Let’s take a closer look at what exactly ASUS has accomplished. Haswell uses an FIVR (Fully Integrated Voltage Regulator) and as the new processor architectures have appeared, Intel has become more and more secretive about the workings of the pinouts. Not knowing where the voltage lines lay, ASUS basically bruteforced the entire contact points present on 2011 processors to figure out where the new pins should touch to grant unhindered access to voltage. The result? ASUS OC Socket lets you effectively bypass any FIVR compulsions Intel has in place. This means that you will be able to achieve higher and more stable overclocks probably at a lower voltage. I have a feeling ASUS might be a trend setter with this and seeing they already have a patent pending, might earn big bucks from it too.

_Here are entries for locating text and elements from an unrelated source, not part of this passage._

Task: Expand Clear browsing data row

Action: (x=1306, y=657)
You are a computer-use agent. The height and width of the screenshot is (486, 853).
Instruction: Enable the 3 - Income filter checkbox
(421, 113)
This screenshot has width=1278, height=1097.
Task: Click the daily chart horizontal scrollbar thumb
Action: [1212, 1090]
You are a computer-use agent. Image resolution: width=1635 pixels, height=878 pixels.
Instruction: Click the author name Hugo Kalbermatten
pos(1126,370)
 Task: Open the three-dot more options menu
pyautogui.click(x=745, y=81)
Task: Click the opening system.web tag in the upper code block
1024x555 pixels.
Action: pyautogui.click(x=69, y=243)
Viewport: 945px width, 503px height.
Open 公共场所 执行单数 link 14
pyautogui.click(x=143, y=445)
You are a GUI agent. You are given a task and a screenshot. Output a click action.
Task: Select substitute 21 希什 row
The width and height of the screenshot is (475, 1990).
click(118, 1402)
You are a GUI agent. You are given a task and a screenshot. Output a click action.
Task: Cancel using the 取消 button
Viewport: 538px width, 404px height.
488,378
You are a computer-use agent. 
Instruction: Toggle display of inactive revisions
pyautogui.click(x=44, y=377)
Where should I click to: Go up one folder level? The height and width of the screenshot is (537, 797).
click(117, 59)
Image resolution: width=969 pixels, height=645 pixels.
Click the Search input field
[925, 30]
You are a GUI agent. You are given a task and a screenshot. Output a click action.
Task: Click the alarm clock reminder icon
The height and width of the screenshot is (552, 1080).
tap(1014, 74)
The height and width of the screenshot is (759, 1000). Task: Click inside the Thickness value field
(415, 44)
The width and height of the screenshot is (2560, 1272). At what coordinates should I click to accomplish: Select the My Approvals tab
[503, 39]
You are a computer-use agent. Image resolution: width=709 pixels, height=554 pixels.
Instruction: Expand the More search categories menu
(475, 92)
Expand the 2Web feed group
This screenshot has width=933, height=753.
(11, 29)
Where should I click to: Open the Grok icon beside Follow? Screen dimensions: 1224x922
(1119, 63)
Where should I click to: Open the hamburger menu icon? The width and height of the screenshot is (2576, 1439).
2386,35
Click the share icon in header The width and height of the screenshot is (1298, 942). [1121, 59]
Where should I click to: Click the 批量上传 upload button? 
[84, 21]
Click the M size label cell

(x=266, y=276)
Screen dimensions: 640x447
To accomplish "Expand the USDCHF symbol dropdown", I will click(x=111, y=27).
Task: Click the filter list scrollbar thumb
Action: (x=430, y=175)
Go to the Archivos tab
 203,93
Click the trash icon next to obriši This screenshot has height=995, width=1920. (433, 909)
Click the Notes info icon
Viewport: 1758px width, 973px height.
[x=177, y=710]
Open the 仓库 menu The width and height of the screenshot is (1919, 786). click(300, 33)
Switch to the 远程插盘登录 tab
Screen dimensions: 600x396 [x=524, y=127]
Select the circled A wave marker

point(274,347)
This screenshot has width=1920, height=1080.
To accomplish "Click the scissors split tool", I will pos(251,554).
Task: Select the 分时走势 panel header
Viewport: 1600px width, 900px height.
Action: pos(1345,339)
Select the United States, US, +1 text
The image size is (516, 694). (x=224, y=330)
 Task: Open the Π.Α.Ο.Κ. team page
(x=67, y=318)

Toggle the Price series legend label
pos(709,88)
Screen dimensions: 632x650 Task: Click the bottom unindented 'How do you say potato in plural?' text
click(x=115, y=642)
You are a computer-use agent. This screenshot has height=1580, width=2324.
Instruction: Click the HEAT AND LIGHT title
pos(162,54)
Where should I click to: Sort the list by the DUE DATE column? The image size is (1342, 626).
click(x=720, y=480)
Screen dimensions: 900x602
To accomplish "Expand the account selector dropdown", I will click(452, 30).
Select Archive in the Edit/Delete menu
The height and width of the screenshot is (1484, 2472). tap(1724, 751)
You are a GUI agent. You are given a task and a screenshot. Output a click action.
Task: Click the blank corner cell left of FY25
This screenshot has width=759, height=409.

And that’s not it either. We already know that Intel is dropping the FIVR, so it doesn’t come as a surprise that it is not that fine tuned because the extra pin outs on an ASUS Proprietary OC Socket allow access to voltage lines for DDR4 Voltage, enabling greater overclocking than you would normally be able to achieve. Now we didn’t receive an ASUS X99 Deluxe engineering sample so Overclockers.ru was kind enough to send us an image of the box art. They claim a 60% improvement in the CPU sector and 12.5% improvement (3000Mhz) for DDR4 RAM. Now there’s something else I noticed here, ASUS’s language is quite loose, these extra six pinouts might just be the six sections where the excess contacts are. Which means that there could be more or less than just six pins. Either way, you know the drill. Whatever the additional pin count is, add that to 2011 and you get the real name of the socket present in these special ASUS mobos.